• Activity: Which lines of the entries below run from the one holding "Task: Click the アップロード可能ファイル note line" to the one holding "Given: Click the chevron", inclusive? Set down exactly those lines and no others.

(Items listed in a dataset)
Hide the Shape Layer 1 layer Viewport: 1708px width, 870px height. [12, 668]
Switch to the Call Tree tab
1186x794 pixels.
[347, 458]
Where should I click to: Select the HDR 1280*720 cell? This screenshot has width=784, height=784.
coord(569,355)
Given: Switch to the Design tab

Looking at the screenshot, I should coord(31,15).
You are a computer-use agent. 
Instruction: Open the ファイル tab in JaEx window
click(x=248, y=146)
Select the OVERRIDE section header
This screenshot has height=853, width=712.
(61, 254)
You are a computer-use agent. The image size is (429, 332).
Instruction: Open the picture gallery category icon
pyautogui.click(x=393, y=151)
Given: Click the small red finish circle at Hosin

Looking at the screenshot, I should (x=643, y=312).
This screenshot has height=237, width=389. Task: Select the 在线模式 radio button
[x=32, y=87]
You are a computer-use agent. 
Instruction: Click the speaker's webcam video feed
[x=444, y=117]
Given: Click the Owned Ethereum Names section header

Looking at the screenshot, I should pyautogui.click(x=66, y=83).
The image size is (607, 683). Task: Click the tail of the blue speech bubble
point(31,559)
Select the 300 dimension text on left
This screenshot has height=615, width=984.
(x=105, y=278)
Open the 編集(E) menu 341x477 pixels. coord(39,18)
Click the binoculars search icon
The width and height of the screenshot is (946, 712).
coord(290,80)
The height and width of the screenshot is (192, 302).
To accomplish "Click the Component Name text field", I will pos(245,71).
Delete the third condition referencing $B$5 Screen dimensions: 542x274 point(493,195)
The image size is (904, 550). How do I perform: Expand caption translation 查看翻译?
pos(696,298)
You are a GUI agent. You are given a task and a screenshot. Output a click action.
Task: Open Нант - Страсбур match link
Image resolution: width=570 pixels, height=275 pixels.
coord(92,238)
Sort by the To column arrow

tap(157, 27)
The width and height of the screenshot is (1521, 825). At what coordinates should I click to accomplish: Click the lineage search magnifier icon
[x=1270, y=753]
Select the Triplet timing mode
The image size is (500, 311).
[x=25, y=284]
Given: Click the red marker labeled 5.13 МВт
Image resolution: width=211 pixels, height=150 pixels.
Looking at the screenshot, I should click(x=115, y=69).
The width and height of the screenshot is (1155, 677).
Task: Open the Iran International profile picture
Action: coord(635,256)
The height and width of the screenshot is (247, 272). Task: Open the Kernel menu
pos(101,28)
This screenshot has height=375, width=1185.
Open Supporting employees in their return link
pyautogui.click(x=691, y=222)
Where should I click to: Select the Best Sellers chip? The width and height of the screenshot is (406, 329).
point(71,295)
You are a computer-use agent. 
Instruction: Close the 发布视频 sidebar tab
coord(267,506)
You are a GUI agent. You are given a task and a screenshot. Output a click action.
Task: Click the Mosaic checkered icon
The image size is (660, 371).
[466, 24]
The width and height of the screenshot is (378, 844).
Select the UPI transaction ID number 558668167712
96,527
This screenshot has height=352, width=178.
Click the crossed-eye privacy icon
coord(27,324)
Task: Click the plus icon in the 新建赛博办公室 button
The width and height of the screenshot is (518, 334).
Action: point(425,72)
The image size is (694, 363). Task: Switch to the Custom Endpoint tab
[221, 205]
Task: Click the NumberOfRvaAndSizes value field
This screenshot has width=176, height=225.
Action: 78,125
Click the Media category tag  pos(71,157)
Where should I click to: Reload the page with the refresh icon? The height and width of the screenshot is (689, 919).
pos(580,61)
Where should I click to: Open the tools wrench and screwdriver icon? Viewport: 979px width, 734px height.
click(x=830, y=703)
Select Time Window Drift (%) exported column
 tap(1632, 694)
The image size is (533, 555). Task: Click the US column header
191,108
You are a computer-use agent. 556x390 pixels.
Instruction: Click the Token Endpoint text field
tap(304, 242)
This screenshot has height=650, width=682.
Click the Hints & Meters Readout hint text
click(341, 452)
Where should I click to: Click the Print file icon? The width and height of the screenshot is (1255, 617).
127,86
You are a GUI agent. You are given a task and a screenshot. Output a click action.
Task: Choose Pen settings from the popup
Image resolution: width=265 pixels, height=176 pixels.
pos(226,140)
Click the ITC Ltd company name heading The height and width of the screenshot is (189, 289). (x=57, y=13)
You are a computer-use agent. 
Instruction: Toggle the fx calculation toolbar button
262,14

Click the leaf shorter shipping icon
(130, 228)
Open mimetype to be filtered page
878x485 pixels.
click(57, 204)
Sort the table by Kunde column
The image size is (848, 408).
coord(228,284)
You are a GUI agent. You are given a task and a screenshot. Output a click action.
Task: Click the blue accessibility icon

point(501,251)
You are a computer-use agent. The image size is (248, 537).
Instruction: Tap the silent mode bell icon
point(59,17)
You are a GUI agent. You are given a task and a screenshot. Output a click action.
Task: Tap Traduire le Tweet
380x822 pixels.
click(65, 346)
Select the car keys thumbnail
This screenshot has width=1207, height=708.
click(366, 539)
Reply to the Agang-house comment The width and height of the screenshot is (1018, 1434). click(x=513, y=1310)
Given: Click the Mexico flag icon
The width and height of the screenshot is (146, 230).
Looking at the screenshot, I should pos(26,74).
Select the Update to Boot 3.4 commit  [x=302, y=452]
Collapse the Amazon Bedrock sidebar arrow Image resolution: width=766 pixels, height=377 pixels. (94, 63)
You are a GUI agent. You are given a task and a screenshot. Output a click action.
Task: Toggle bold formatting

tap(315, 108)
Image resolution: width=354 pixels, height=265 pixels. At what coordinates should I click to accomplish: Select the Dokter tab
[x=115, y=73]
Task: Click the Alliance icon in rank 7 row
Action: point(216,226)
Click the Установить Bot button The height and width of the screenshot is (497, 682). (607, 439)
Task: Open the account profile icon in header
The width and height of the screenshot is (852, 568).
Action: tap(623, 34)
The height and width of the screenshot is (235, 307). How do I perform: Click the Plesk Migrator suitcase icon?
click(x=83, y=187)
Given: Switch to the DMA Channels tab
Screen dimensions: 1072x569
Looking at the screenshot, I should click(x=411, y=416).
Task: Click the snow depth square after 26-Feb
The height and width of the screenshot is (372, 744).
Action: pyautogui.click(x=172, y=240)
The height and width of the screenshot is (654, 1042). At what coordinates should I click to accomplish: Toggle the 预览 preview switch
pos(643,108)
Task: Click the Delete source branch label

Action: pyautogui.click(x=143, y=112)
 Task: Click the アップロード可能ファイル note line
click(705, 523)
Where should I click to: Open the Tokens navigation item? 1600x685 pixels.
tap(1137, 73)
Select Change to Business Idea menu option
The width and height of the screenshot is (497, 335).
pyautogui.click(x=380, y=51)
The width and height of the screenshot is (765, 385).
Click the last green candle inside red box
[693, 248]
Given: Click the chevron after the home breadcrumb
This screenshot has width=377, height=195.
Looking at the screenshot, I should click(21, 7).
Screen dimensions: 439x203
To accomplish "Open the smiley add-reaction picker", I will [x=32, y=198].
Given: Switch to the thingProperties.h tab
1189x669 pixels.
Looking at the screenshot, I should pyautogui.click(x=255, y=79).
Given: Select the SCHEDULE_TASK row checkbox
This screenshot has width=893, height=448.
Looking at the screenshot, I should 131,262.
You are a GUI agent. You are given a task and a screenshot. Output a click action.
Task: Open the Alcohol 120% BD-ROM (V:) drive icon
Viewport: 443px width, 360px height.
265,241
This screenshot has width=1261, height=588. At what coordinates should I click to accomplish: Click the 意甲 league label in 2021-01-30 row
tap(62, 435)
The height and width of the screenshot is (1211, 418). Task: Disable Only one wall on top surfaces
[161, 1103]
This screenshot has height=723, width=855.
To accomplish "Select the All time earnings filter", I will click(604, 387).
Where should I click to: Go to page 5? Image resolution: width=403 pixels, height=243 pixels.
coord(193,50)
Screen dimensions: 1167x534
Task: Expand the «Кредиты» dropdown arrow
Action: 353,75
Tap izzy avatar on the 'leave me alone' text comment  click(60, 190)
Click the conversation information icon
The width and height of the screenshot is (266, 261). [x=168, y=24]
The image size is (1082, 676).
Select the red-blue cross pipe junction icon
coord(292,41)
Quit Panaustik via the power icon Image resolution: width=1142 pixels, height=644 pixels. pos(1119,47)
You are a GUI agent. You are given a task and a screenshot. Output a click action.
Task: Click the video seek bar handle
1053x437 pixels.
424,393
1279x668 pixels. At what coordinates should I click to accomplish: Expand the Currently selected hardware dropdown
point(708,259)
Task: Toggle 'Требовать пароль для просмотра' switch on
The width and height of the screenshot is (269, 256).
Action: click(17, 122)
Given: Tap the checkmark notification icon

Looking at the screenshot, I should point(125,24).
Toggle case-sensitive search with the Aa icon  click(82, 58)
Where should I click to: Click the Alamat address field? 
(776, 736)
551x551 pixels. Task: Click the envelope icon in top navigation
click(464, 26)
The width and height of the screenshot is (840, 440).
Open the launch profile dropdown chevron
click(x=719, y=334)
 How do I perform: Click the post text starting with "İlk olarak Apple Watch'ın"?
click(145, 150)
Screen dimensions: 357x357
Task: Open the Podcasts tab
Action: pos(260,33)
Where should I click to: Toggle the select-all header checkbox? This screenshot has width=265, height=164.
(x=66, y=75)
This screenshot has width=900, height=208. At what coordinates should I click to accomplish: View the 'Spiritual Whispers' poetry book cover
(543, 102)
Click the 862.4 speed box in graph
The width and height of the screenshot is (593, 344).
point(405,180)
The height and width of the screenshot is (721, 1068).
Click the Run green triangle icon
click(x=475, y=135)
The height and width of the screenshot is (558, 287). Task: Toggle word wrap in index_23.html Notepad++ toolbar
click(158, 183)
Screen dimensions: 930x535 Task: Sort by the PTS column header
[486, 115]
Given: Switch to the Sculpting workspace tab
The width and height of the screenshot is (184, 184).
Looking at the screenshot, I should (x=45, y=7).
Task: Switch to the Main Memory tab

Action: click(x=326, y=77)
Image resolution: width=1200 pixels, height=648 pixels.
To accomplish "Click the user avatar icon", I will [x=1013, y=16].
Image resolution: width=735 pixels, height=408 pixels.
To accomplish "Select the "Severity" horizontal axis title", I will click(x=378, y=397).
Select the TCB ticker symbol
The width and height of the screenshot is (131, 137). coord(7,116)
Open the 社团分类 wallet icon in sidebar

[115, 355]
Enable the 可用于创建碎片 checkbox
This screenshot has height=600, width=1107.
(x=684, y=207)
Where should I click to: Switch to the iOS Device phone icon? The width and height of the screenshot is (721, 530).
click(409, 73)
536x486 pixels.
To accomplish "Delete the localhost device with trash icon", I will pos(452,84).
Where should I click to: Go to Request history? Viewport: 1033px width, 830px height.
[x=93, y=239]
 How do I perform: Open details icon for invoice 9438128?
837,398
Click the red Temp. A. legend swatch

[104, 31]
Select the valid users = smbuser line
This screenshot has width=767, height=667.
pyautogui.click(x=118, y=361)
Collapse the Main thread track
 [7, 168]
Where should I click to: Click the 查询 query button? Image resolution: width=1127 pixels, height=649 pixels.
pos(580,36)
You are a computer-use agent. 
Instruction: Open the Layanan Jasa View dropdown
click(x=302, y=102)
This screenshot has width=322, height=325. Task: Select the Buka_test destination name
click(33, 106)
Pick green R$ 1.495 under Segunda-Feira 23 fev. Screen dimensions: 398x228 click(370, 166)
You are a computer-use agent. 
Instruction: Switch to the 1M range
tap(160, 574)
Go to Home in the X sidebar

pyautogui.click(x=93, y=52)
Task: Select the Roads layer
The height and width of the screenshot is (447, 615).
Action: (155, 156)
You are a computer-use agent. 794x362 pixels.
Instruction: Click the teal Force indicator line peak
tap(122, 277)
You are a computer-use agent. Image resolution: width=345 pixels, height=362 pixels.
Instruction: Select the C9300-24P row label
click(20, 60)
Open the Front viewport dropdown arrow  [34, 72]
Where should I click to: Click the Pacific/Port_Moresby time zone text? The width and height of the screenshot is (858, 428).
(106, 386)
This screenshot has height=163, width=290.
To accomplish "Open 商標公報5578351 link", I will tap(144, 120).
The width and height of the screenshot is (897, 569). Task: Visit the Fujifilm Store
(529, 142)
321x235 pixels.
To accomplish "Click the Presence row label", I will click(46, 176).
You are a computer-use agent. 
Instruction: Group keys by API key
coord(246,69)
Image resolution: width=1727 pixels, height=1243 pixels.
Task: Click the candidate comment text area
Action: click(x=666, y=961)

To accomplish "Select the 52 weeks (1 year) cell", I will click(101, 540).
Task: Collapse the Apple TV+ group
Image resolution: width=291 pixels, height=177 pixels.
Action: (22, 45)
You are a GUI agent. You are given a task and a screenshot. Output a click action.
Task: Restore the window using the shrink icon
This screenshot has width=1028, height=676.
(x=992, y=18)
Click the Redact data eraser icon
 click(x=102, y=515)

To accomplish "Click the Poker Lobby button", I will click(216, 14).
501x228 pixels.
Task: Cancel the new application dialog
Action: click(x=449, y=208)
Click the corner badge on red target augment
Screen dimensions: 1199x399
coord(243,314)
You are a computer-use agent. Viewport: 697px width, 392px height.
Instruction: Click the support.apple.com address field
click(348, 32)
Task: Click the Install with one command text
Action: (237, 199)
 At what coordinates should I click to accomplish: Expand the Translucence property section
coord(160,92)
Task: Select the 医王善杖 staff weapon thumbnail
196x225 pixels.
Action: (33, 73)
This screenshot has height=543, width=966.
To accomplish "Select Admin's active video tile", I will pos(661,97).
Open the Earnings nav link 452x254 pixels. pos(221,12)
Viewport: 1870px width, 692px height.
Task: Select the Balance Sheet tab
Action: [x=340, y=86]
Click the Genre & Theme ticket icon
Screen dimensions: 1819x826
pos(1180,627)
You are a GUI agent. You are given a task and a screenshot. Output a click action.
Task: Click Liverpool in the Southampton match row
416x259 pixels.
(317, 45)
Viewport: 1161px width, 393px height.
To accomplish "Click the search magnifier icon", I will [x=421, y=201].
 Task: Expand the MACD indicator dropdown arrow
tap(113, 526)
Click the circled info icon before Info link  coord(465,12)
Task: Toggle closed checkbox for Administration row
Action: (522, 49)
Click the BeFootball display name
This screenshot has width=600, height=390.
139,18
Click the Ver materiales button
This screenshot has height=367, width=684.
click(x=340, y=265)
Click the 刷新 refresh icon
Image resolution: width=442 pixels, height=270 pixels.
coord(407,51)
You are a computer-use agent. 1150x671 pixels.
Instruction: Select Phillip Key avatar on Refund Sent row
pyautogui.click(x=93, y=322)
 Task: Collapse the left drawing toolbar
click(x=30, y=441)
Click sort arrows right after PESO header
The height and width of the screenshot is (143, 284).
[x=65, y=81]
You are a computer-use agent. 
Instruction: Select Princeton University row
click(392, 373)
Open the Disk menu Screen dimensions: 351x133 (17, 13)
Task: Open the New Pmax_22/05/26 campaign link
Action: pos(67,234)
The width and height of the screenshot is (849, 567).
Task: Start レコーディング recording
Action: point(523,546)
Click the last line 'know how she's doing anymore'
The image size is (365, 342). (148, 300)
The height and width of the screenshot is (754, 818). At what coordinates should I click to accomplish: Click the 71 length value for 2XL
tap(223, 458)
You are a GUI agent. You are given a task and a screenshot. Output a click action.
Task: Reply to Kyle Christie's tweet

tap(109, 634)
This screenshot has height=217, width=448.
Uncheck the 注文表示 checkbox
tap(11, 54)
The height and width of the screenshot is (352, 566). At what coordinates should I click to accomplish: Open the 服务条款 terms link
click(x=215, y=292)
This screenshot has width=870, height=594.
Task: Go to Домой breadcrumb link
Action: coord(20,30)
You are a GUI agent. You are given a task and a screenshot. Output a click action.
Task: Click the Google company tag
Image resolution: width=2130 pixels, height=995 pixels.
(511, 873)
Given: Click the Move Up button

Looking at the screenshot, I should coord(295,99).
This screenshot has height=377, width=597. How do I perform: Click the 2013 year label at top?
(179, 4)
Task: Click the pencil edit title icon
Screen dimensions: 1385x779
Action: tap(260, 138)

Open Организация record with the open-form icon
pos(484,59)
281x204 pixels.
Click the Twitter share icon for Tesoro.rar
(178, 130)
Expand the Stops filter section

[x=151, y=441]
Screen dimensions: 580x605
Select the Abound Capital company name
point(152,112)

• Result:
 Task: Click the アップロード可能ファイル note line
click(705, 523)
Where should I click to: Open the Tokens navigation item? 1600x685 pixels.
tap(1137, 73)
Select Change to Business Idea menu option
The width and height of the screenshot is (497, 335).
pyautogui.click(x=380, y=51)
The width and height of the screenshot is (765, 385).
Click the last green candle inside red box
[693, 248]
Given: Click the chevron after the home breadcrumb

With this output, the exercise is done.